The customer is running on the vCenter is: 8.3.0 (19375713) Edition: Advanced
From vCenter logs under /commands/lstool.txt, we find vROps is integrated.
Attributes:
Capabilities: VC-trusts
-------------------------------------------------------
Name: com.vmware.vrops.label
Description: com.vmware.vrops.summary
Service Product: com.vmware.cis
Service Type: com.vmware.vrops
Service ID: xxxxx-xxxx-xxxx-xxxx-xxxxxxxxxxx_com.vmware.vrops
Site ID: default-first-site
Owner ID: [email protected]
Version: 6.7.0.000000
Endpoints:
Type: com.vmware.cis.common.resourcebundle
Protocol: https
URL: https://Hostname:443/catalog/com.vmware.vrops_catalog.zip
Endpoint Attributes:
com.vmware.cis.common.resourcebundle.basename: cis.vcextension.com_vmware_vrops.ResourceBundle
VMware vRealize Operations 8.3.x
VMware vSAN 7.x
VMware vSAN 8.x
It is not recommended to query metrics for multiple VMs in one API call, this is because in a large-scale setup, there will be thousands of VMs in a cluster. And 400 query specs for disk-group/cache-disk/capacity-disk. The slowness is caused by vROps vSAN adapter API calls.
Upgrade vROps to 8.10+ where we have few performance optimizations to mitigate the load on vSAN server while querying disk groups/disks from vSAN.
Workaround:
Option1:
In '/usr/lib/vmware-vcops/user/plugins/inbound/VirtualAndPhysicalSANAdapter3/conf/config.properties'
file change the value of "ENABLE_VM_DISCOVERY"
property 'false',
on EACH node(VM) of vROps cluster.
From vROps UI Stop/Start vSAN adapter instance which monitors the issued vSAN environment.
Please note that config.properties change will affect all vSAN adapter instances, if they are restarted.
Option2:
Note: Once upgraded to 8.10+, navigate to a particular vSAN adapter instance from Integrations, in Advanced settings, there will be an option to disable VM perf data collection. Please see the screenshot below
If the customer keeps running on a lower version of vROps then 8.10 version, they will need to disable vSAN VM discovery from the config property file and they will also miss the "Storage Policy compliance status" property.
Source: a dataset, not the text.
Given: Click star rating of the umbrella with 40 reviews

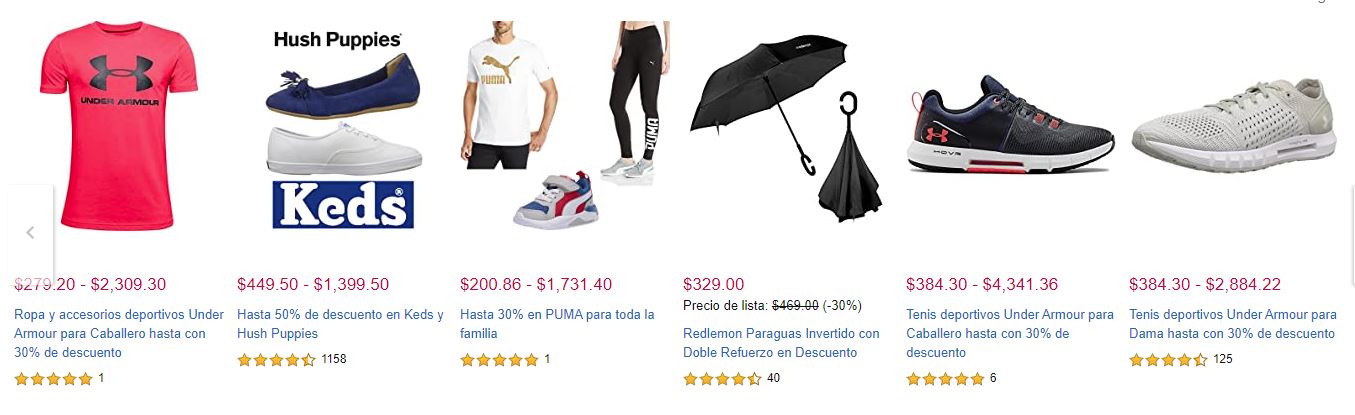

However, if they upgrade to the vROps 8.10+ version, this may fix their issue, if not then they also had to disable VM perf data collection from vSAN adapter instance UI configuration and they will only miss one "Percentage of Consumers facing Disk Latency (%)" metric on vSAN Datastore object.
Impact/Risks:
Slowness while loading the vSAN option on the Cluster. Alert "Unable to query vSAN health information. Check vSphere Client logs for details." on vSphere UI page.